** MATERIAL PROVIDED follows **

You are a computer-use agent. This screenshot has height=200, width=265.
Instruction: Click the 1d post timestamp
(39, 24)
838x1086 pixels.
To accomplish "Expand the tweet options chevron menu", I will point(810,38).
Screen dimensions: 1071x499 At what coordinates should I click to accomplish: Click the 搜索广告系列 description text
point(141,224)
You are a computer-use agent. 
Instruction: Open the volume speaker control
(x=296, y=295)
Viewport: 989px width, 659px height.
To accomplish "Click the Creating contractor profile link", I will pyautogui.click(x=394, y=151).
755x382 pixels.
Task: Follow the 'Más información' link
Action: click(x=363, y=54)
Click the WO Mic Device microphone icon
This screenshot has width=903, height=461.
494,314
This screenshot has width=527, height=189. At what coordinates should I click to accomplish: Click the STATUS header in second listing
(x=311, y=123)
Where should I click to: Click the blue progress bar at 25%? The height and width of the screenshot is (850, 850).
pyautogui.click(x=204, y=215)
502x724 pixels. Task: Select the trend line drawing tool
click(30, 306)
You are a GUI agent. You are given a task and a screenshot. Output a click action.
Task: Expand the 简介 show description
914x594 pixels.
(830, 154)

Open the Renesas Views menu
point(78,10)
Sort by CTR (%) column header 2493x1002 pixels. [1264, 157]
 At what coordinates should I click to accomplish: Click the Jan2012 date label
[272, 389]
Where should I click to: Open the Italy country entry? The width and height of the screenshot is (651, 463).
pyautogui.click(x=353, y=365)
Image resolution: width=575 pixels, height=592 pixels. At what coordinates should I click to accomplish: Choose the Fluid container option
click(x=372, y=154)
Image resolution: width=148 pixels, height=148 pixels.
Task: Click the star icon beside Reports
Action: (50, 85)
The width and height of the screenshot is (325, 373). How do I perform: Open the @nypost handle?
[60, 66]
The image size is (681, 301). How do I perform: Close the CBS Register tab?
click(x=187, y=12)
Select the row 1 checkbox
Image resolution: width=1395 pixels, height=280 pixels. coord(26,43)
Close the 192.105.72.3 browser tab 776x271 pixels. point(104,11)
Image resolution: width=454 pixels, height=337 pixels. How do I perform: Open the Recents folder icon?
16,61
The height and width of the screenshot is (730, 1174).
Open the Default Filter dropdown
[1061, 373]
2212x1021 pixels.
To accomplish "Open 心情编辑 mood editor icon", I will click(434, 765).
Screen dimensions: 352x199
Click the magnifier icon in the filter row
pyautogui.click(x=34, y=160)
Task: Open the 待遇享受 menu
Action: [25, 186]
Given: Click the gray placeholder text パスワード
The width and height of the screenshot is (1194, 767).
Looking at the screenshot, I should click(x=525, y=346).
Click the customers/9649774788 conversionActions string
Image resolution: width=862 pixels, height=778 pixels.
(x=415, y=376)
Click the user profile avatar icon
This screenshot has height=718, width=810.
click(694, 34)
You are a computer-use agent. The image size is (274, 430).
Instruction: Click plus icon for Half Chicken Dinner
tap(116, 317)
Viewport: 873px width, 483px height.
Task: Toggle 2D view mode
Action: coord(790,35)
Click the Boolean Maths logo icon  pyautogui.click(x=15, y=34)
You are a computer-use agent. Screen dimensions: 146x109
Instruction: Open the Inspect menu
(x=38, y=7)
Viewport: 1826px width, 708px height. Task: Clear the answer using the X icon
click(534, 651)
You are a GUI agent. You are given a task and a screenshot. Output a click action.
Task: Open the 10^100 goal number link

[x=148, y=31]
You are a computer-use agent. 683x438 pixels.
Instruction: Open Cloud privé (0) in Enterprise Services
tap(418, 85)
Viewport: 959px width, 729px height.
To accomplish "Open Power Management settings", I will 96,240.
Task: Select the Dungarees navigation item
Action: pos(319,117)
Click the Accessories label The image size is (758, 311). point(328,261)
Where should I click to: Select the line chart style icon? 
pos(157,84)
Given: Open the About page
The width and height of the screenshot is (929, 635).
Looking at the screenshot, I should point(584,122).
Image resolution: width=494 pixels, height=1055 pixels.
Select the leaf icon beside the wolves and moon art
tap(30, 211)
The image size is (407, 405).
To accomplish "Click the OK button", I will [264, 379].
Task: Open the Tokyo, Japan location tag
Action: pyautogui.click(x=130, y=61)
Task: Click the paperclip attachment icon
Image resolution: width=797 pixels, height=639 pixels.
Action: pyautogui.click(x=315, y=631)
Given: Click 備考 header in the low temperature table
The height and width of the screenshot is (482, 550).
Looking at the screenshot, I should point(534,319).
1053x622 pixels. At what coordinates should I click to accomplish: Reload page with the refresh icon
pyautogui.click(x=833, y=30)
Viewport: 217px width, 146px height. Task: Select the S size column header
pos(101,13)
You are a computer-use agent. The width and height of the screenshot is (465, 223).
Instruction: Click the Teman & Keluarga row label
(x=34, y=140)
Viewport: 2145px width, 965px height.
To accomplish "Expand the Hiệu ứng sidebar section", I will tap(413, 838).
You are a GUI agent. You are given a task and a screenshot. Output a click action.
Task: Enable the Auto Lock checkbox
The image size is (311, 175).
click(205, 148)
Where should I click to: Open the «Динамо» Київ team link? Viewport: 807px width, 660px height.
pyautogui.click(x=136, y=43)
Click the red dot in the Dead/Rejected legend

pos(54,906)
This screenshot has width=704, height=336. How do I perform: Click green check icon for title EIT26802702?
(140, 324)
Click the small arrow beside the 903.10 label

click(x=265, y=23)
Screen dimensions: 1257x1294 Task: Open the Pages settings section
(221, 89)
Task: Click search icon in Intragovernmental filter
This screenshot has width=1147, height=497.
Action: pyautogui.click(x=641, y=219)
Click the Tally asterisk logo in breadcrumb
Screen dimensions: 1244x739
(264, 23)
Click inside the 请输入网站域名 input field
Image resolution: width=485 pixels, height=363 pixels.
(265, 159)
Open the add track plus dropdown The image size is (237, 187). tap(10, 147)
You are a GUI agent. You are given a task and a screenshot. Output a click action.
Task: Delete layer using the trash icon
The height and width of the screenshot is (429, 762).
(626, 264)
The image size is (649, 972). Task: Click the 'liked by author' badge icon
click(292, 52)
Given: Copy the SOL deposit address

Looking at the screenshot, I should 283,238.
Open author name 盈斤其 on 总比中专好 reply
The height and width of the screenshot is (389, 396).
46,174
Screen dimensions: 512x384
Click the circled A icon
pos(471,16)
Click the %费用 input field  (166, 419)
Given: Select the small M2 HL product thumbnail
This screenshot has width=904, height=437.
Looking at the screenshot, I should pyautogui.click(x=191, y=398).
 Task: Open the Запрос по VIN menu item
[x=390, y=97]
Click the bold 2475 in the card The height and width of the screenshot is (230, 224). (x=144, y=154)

** End of MATERIAL PROVIDED **

* DIRECTIONS FOR THIS TASK:
From the records above, pull out every line containing the word "field".

* ANSWER FOR THE TASK:
Click inside the 请输入网站域名 input field
Click the %费用 input field  (166, 419)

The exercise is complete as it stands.